TRY IT
When the line containing "Task: Click the accessibility status message" is found in the data below, give it again along with every later line, exactly; drop the pictures.

EXERCISE INPUTS
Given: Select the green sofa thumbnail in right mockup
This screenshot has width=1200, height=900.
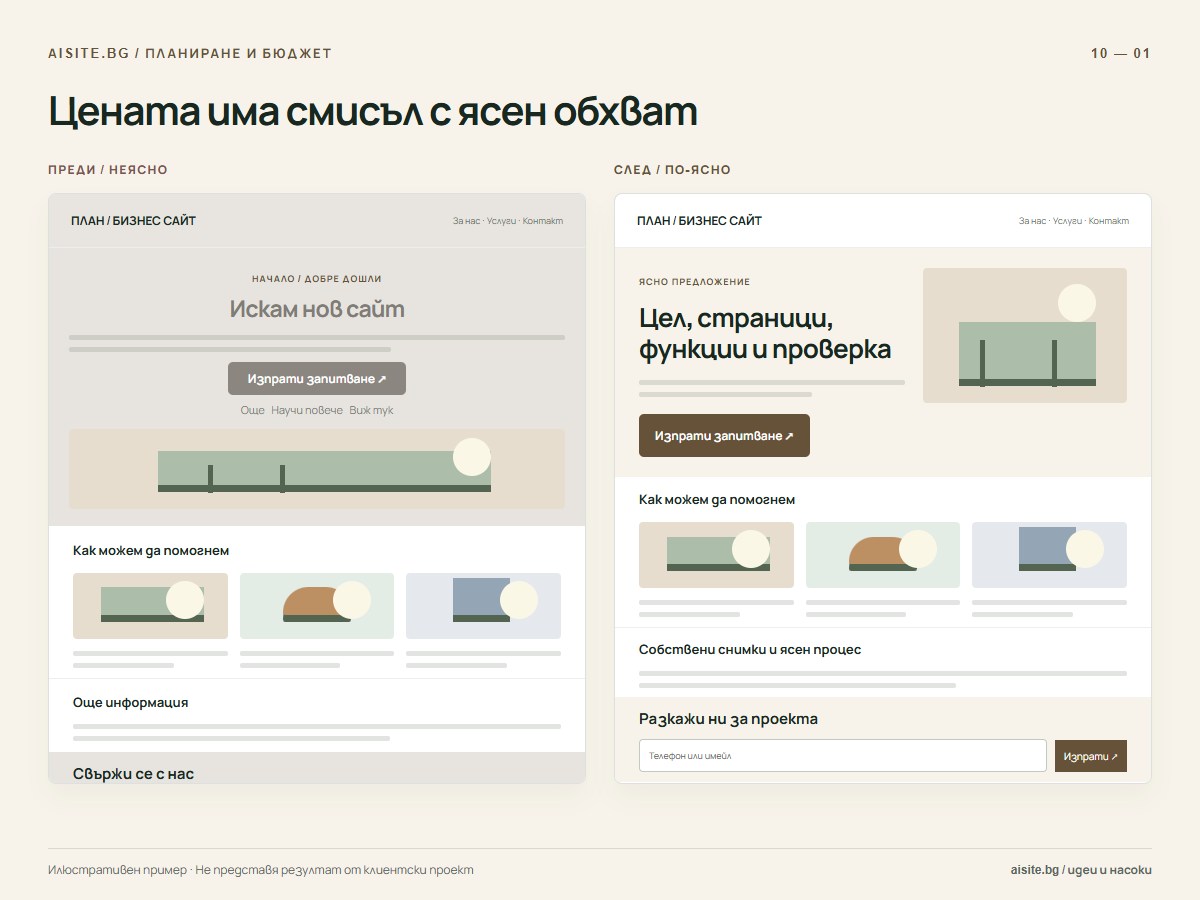Looking at the screenshot, I should tap(716, 555).
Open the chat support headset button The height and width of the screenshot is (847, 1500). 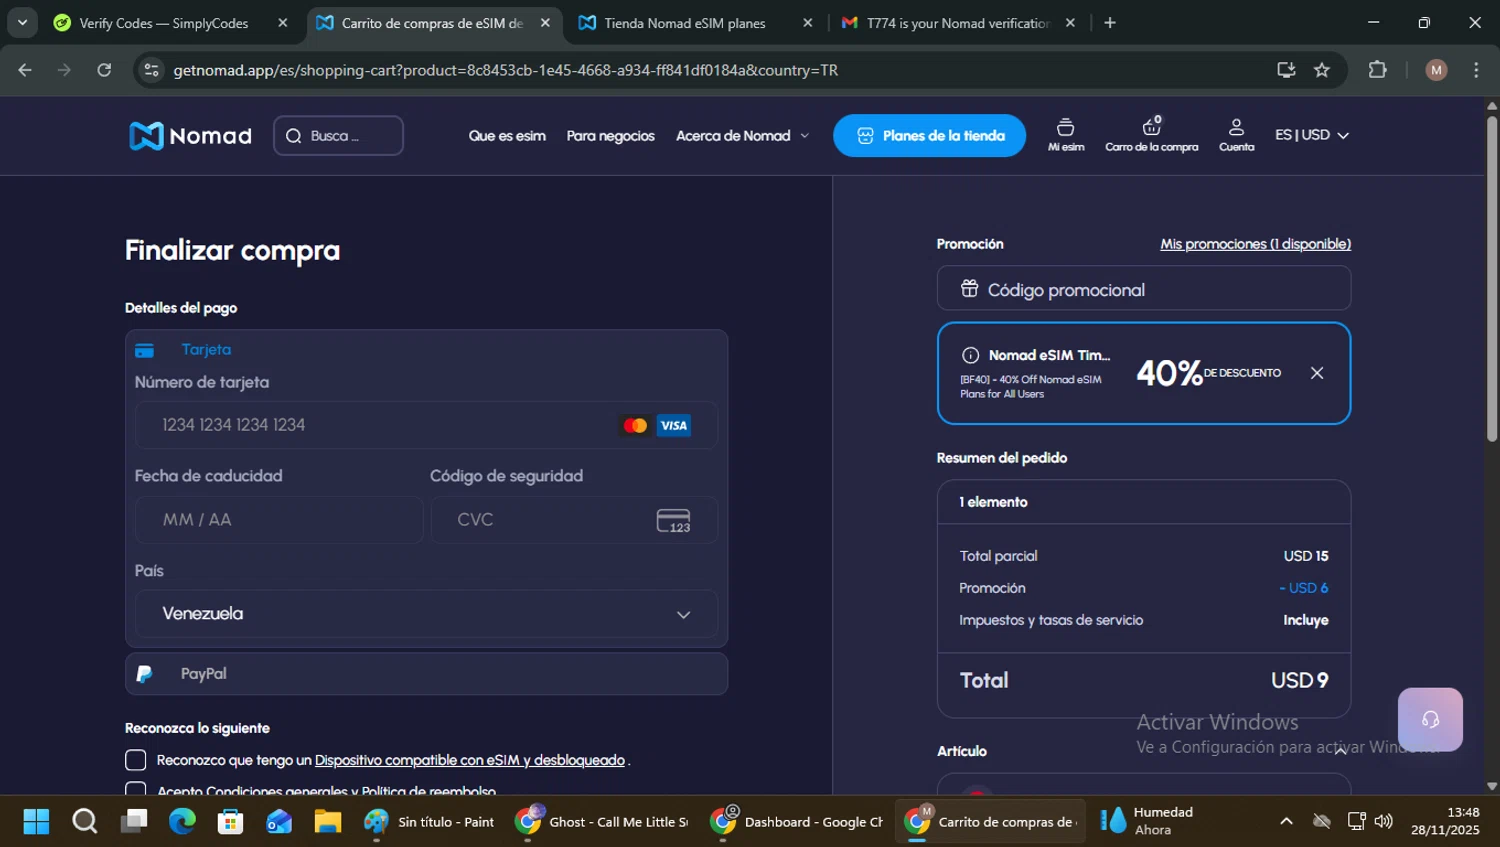[1430, 719]
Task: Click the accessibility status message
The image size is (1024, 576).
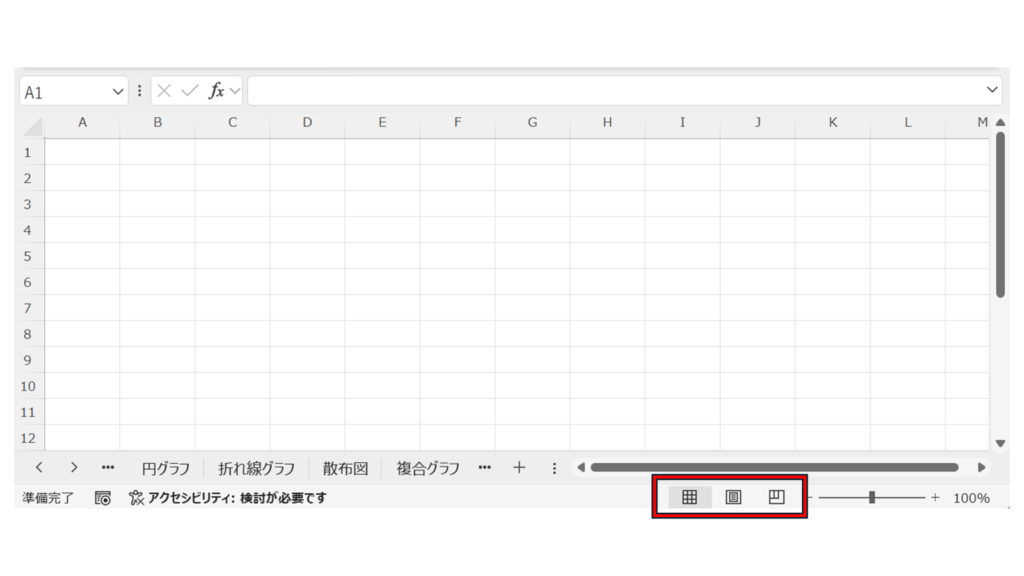Action: (x=228, y=498)
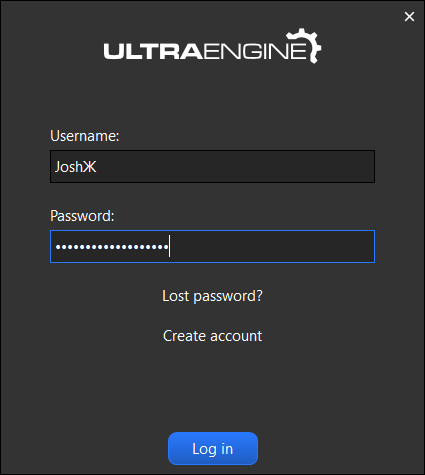
Task: Focus the Username input field
Action: [212, 166]
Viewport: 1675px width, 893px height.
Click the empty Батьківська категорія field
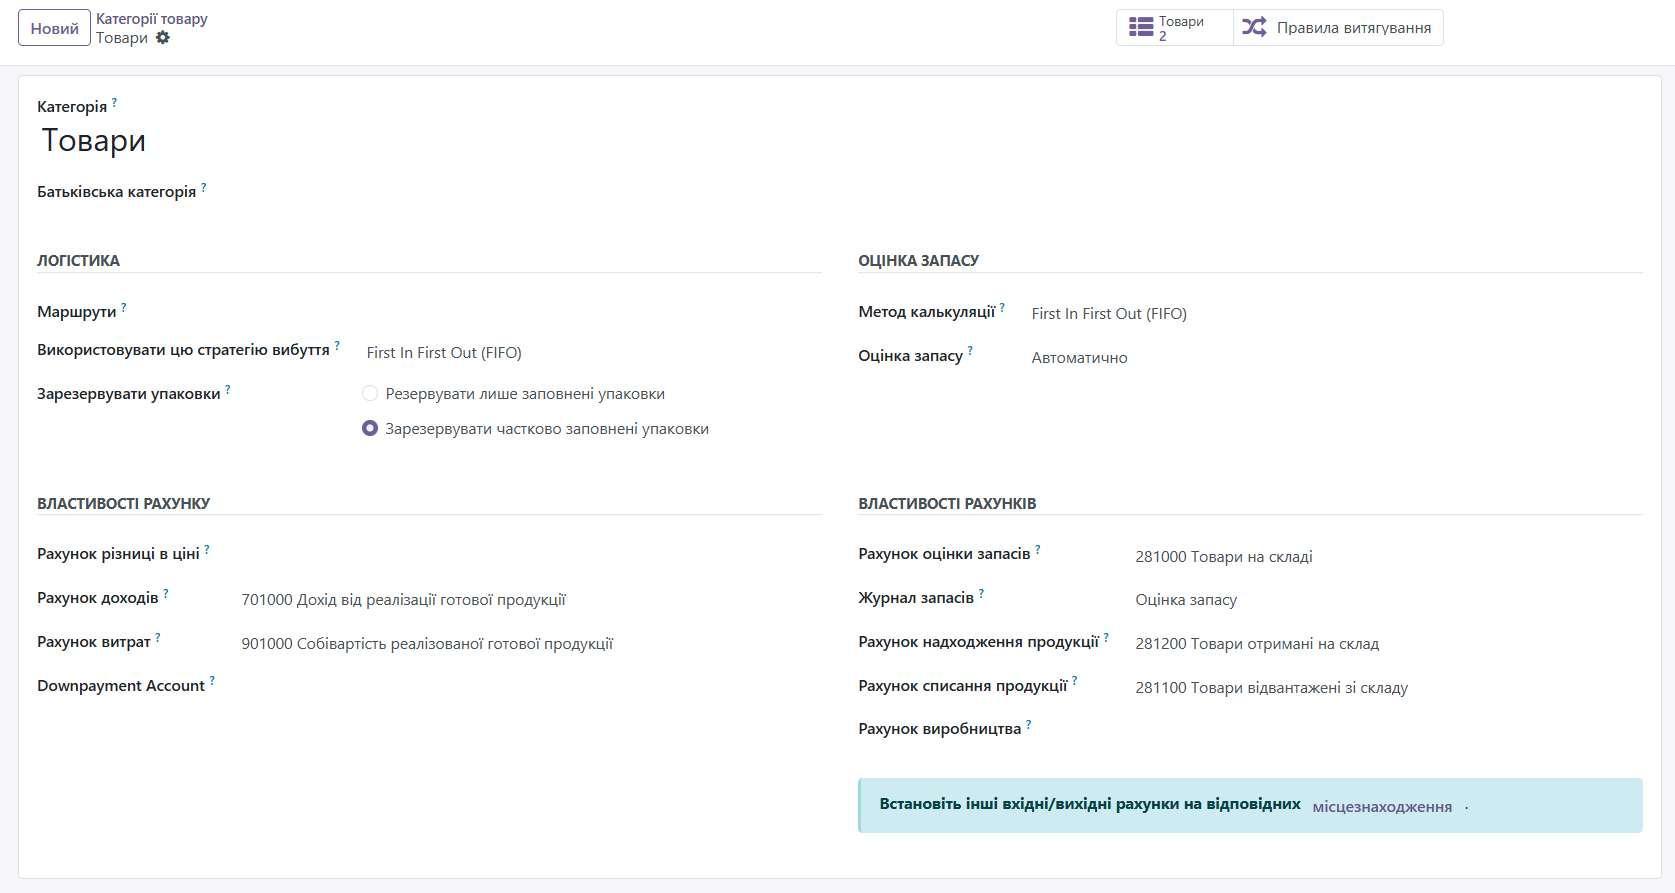point(500,192)
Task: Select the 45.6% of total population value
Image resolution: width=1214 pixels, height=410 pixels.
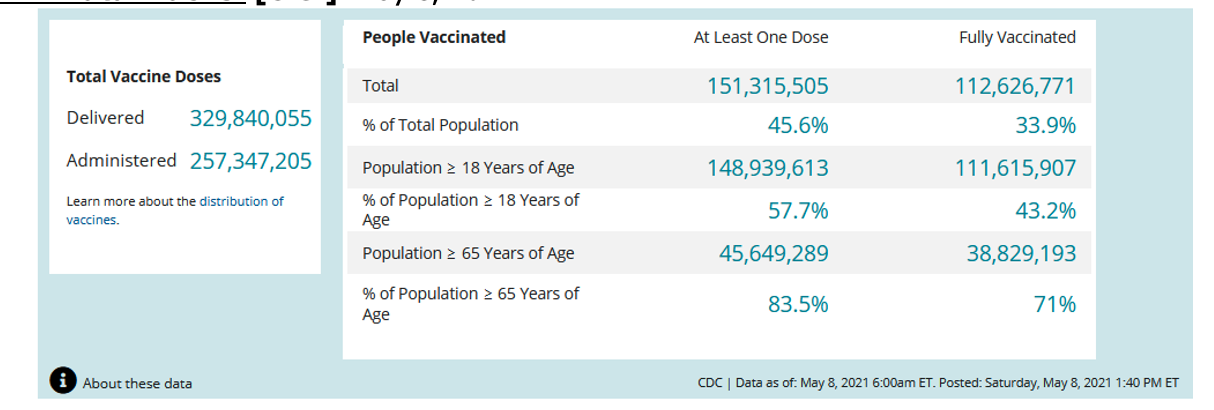Action: tap(798, 126)
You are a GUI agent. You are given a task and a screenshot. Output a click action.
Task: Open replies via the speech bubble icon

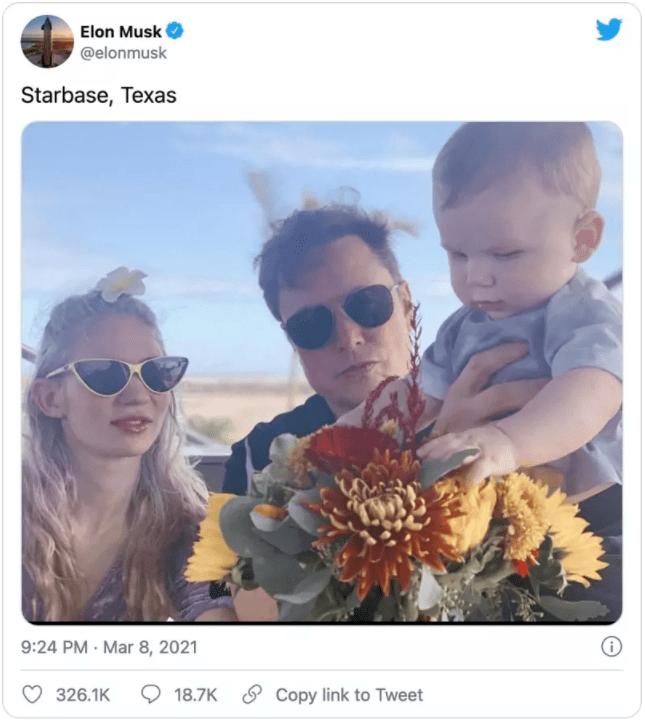pyautogui.click(x=152, y=694)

RESULT FOR THIS EXERCISE
Task: Click the accessibility status message
The image size is (1024, 576).
Action: (x=228, y=498)
Task: Focus the Username input field
Action: [212, 166]
Viewport: 1675px width, 893px height.
Click the empty Батьківська категорія field
point(500,192)
Task: Select the 45.6% of total population value
Image resolution: width=1214 pixels, height=410 pixels.
Action: tap(798, 126)
You are a GUI agent. You are given a task and a screenshot. Output a click action.
Task: Open replies via the speech bubble icon

pyautogui.click(x=152, y=694)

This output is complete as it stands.